I appreciate its a bit like how long is a piece of string, but I have to start somewhere.

I'm about to order a Silvia and Eureka Mignon. Both will be completely new to me, so there will be waste I'm sure!!

Ive looked at various roasters and a few do ship to EU (like Union Roasters).

Any recommendations of the blends or single origins I should look at as starter types, medium to medium+? Or point me in the right direction please.


----------



## johnealey (May 19, 2014)

Hi Nicholas

You may find that sticking to one bean from one supplier until such a point as you are comfortable with the results that you are getting irrespective of which roaster they coming from or location is an ideal route.

Dependant on how much you drink buying by the kilo will get you a better price than indivdual bags and if ordering from the UK would suggest based on your medium to medium plus something like Rave signature (£12.95 a kilo ex postage) or Clifton E1 (medium although dark is nice, search Clifton coffee roasters from memory about £14.95 before postage etc).

There are of course plenty of other options some may even be cheaper but the key bit is stick with something consistent as chopping and changing bags, when starting, can lead you into all sorts of heartache as each will require a change to grind / pour weight that can see you out of the bag before you have it nailed.

Hope of help

john


----------



## nicholasj (Nov 11, 2013)

johnealey said:


> Hi Nicholas
> 
> You may find that sticking to one bean from one supplier until such a point as you are comfortable with the results that you are getting irrespective of which roaster they coming from or location is an ideal route.
> 
> ...


a good help indeed. Thank you. I'll check out Rave.....already getting good thumbs up here! And Clifton.


----------



## ShortShots (Oct 2, 2013)

If it's 2kg+ then you'll have to email us (Rave) for a quote as it will be a courier.
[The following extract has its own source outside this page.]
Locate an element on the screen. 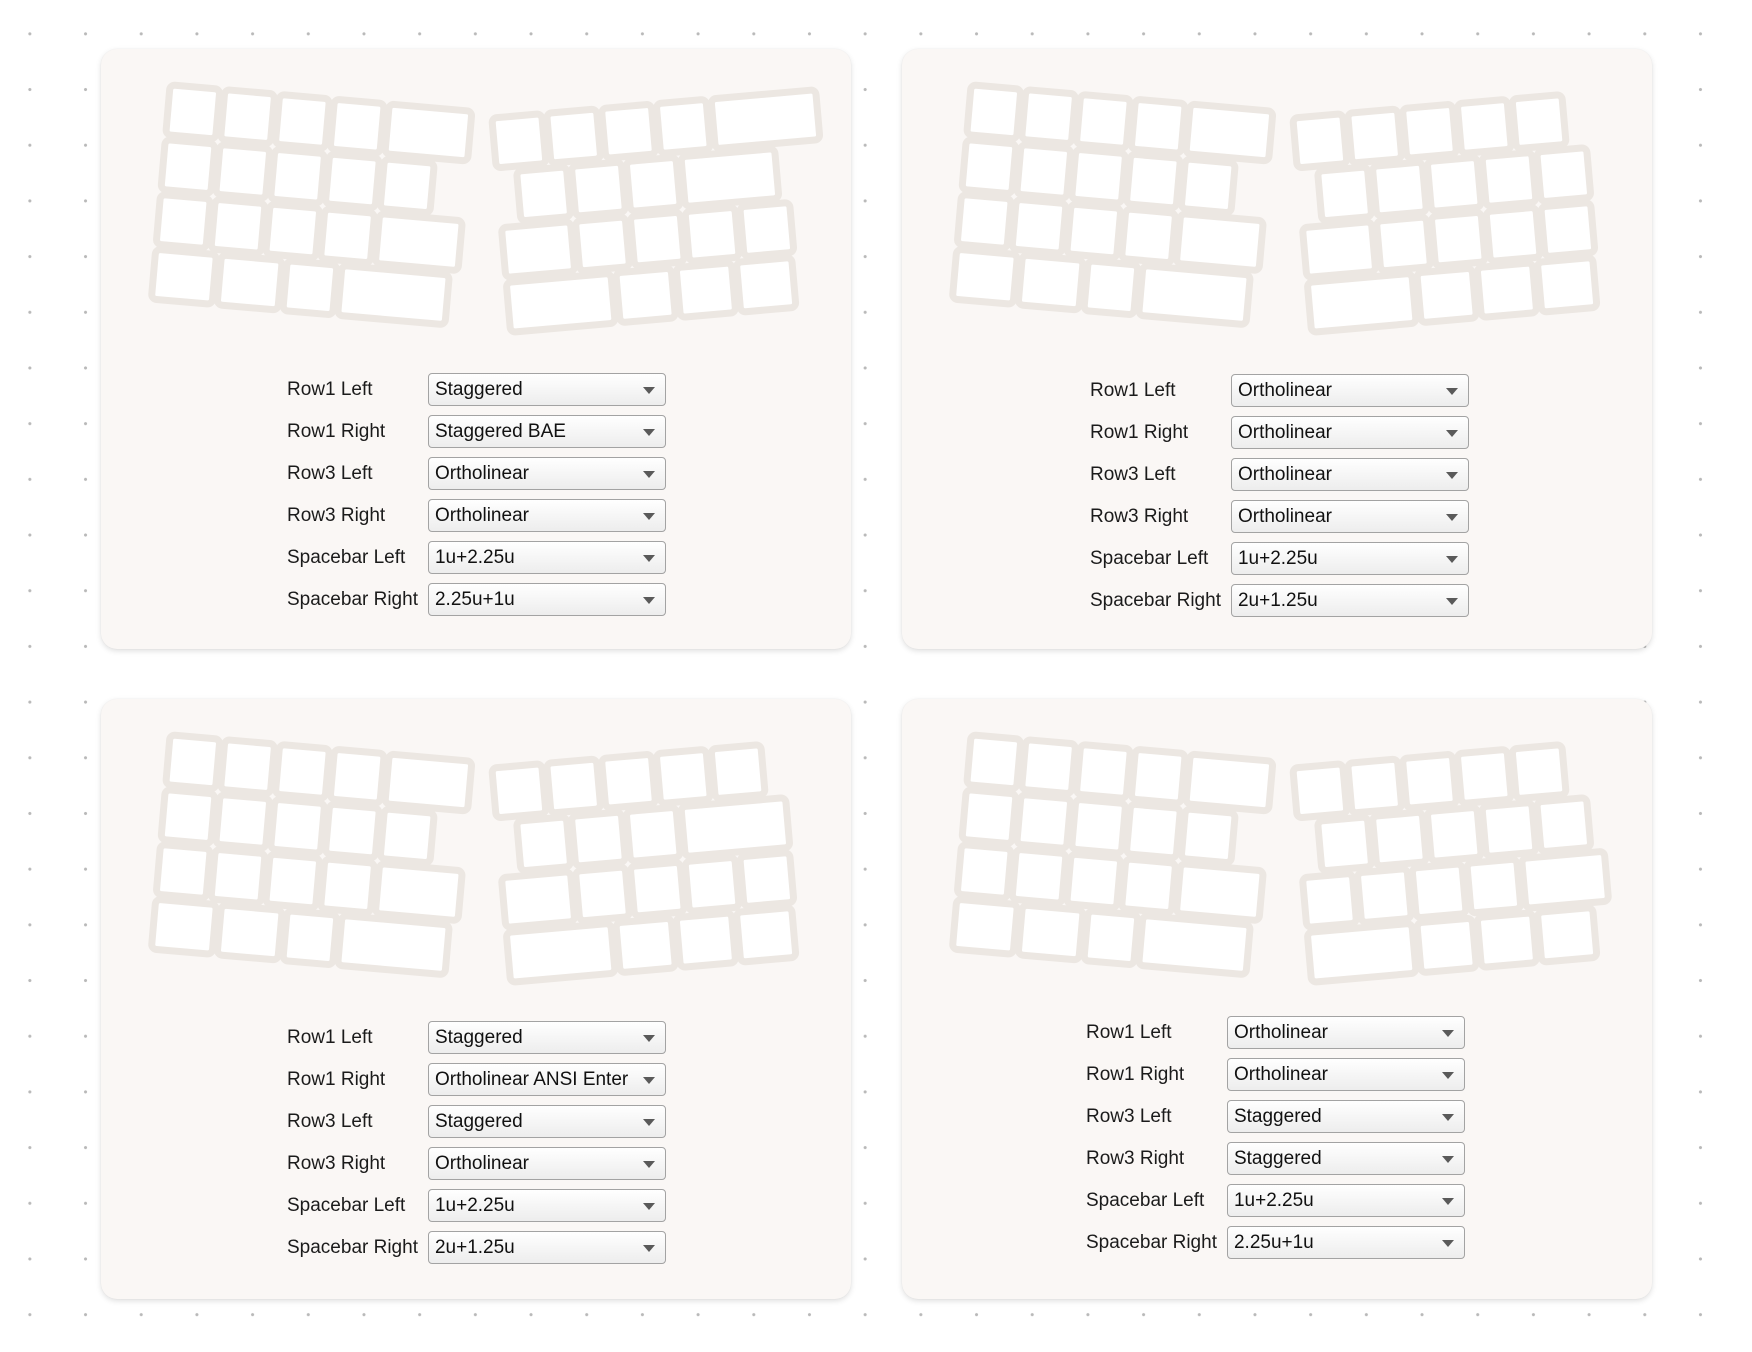  row3-right-label: Row3 Right is located at coordinates (1136, 1158).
Just a heads up!


----------



## nicholasj (Nov 11, 2013)

I assume when Clfton on line sales says " espresso roast profile" it means whole beans?


----------



## GCGlasgow (Jul 27, 2014)

There's usually an option somewhere for beans or ground and as John said sticking to one bean till your used to your equipment is a good idea.


----------



## johnealey (May 19, 2014)

nicholasj said:


> I assume when Clfton on line sales says " espresso roast profile" it means whole beans?


Don't recall them having a ground option and every bag I have bought from them has been whole bean.

If you are looking in the single origin section then they do roast differently for Filter than espresso wheras the E1 pointed to really is an espresso roast either medium or darker ( is not too dark ) both are good and personal preference is for the the darker one but as you asked for medium, having enjoyed that also, recommended it.

hope explains

John


----------



## twotone (Jan 13, 2015)

I'm currently enjoying Coffee Compass mystery bean five which is superb, £12 a kilo plus postage less the forum discount, I've just bought three kgs and postage was just under £4 to the UK


----------



## Missy (Mar 9, 2016)

twotone said:


> I'm currently enjoying Coffee Compass mystery bean five which is superb, £12 a kilo plus postage less the forum discount, I've just bought three kgs and postage was just under £4 to the UK


That sounds fascinating... but I'm not sure I could cope with never finding out!!


----------



## twotone (Jan 13, 2015)

Missy said:


> That sounds fascinating... but I'm not sure I could cope with never finding out!!


Doesn't really bother me, I love it, marvellous in milk (cappas etc) and it's cheaper than buying the single origin beans or the espresso blends that CC does which I've tried most of and love them too, hard to really buy a bad bean from them though and the consistency of the roasts and beans is simply outstanding, if I ran a cafe or restaurant that's where I would buy all of my coffee cause the beans are literally idiot proof.

Tony


----------